“It’s nice-sounding, inoffensive radio rock for the masses to digest – Heart FM would love it”
Digital Release: January 29, 2012
Physical Release: N/A
If, when Chris Martin’s anguished whinings have long trailed off into the distant unconscious on the closing track of ‘Mylo Xyloto’, you begin to miss him straddle the fence separating masculinity and emotional speak, you could do a lot worse than turn to Isaac Slade’s often equally as tedious and unsuccessful balancing act. The Fray have always struck their ground hard as a something of an American answer to Coldplay (before Coldplay stopped being Coldplay) by almost mimicking the breezy piano-led music and weeping ballads only, stripping back the guitars to nigh-on anaemic state and pretending that the “inspiration” behind every one of their songs stemmed from arguably more heartfelt depths than what became apparent at the time of recording.
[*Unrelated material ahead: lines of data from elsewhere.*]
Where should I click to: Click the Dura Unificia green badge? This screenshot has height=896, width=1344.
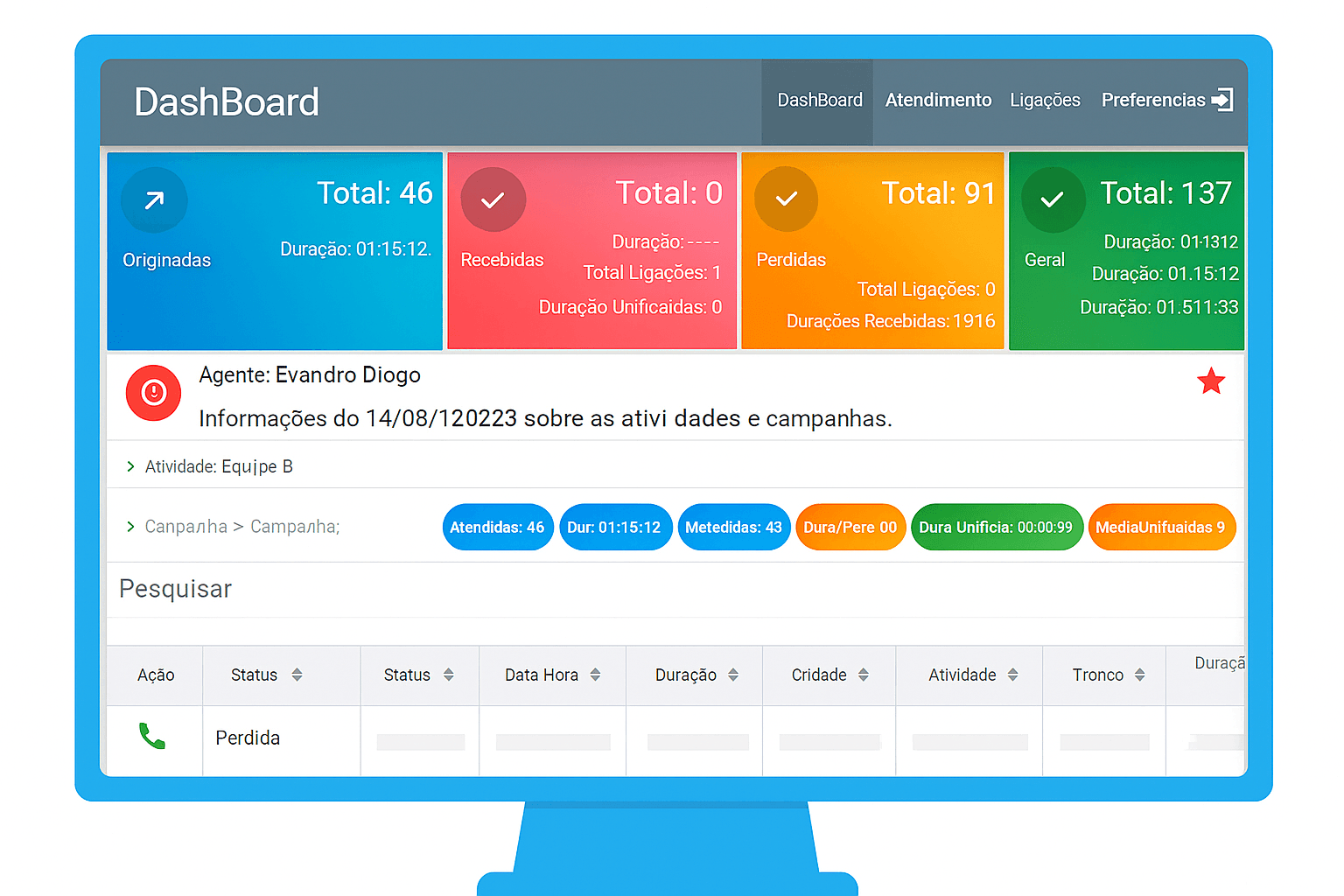point(996,528)
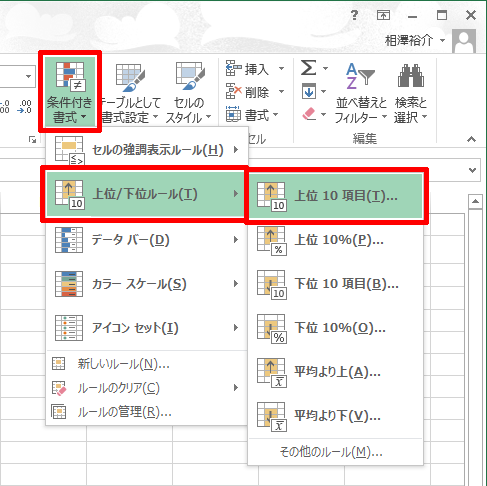Viewport: 487px width, 486px height.
Task: Open 並べ替えとフィルター sort and filter
Action: [x=361, y=93]
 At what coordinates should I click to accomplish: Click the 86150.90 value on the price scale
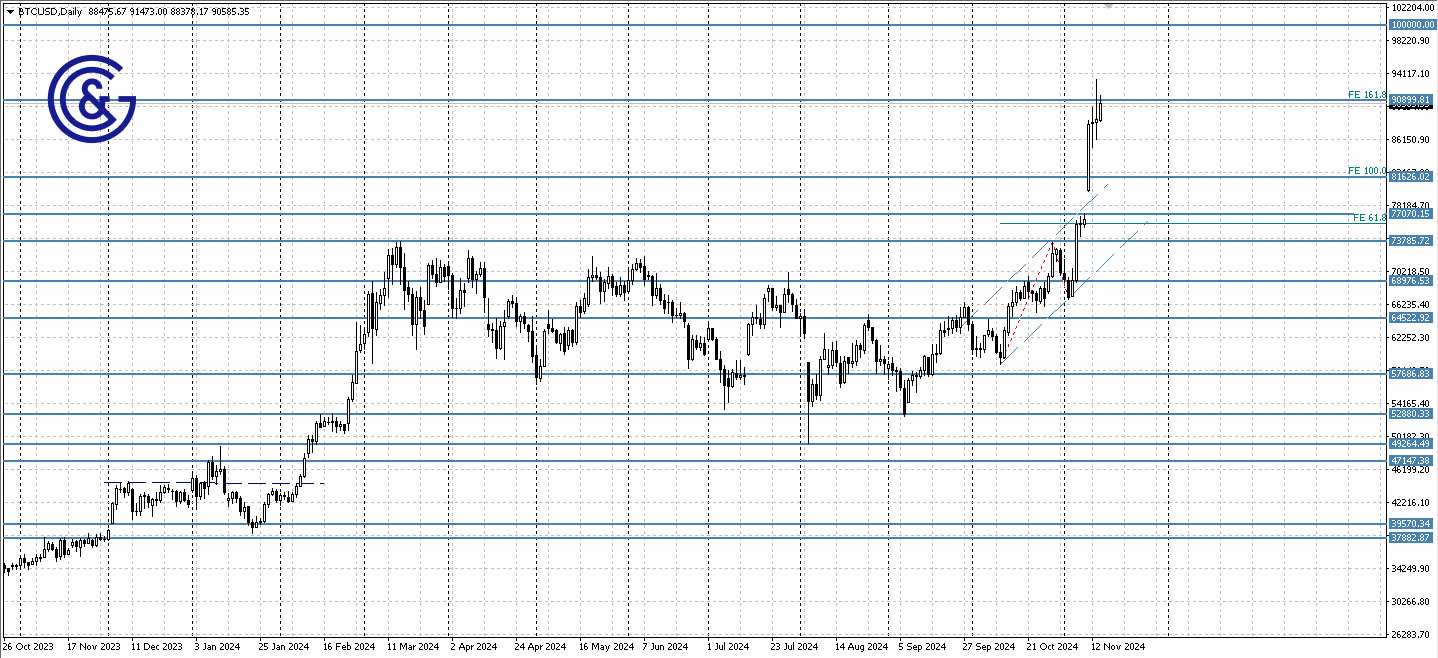click(x=1408, y=140)
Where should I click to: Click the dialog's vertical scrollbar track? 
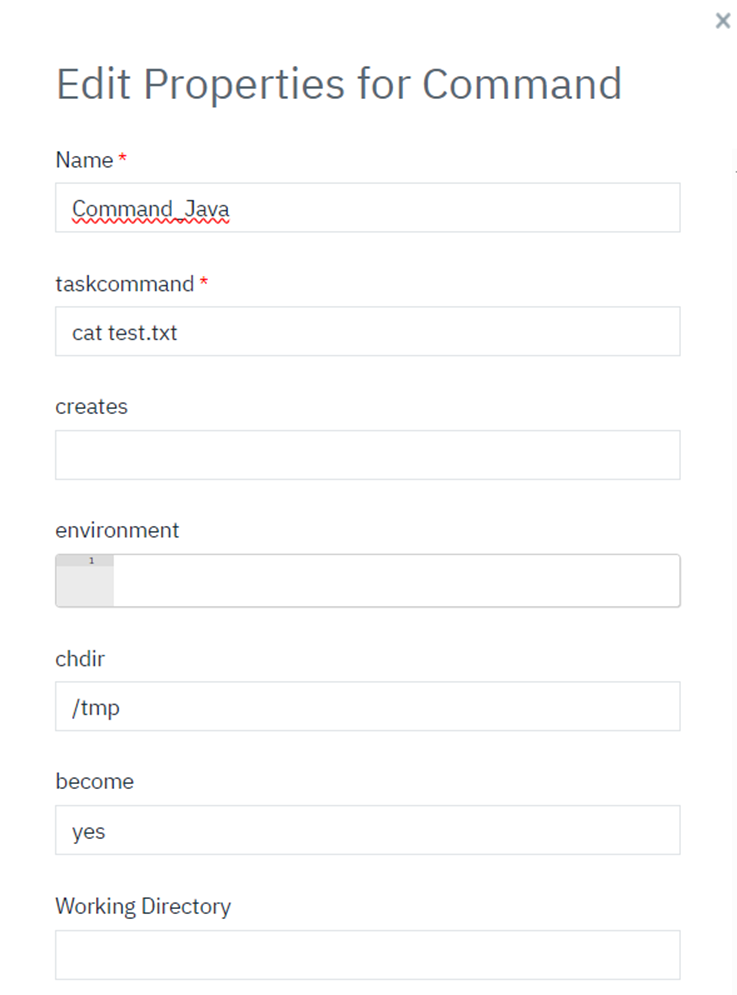[x=734, y=500]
Take their new single, ‘Heartbeat’. Isaac’s done well to remove the focus on the piano and swap it for sky-rocketing guitars that succeed in providing an anthemic manliness to a song that is basically any of the eleven tracks that made up ‘A Rush of Blood to the Head’. However, if you view the song through Slade’s often pretentiously philosophical scope, it’s a song inspired by him once holding the hands of a war-stricken female stranger so tightly that he couldn’t differentiate their heartbeats. This is a very touching “inspiration” for a song that would otherwise be consigned to the kind of music that would, if released in any other phase of pop music, do very well but considering today, won’t even brush the Top 40. But it only takes a few minutes to Google search the lyrics of any number of similar bands (old Coldplay, Keane, The Script) and you’ll find that equally as “inspired” lyrics feature in almost every one of their songs only, they are just partially-fictitious episodes of lives re-enacted via musical medium. And in some cases (we’ll use The Script as an example), no such fact-based foundation is found to these songs and yet, all the bands are fighting to find room for their overblown, space-filling melodies in places that just don’t want to accommodate them, like the Top 40.
What we have here is very typically The Fray. It’s nice-sounding, inoffensive radio rock for the masses to digest – Heart FM would love it, if they dared sticks their heads out of the ground for a second to look at music outside what’s selling (or has sold in the past) – but for very sprinkling of lyrical sweetness in Slade’s reliably gruff croak, there’s a flavour-bleaching bitterness to mask the taste, leaving an odd sort of limbo where nothing Slade can say really affects you. But that’s not to say that that’s a bad thing; you just hoped that somewhere, after trawling through all that “inspiration” after suffering the disappointing sales of their second album, they would’ve learnt to vary their sound and admit that even if their music is influenced by deeply-felt personal experiences, Slade’s voice just isn’t that good at making it apparent when aligned with songs that are written with no factual context whatsoever.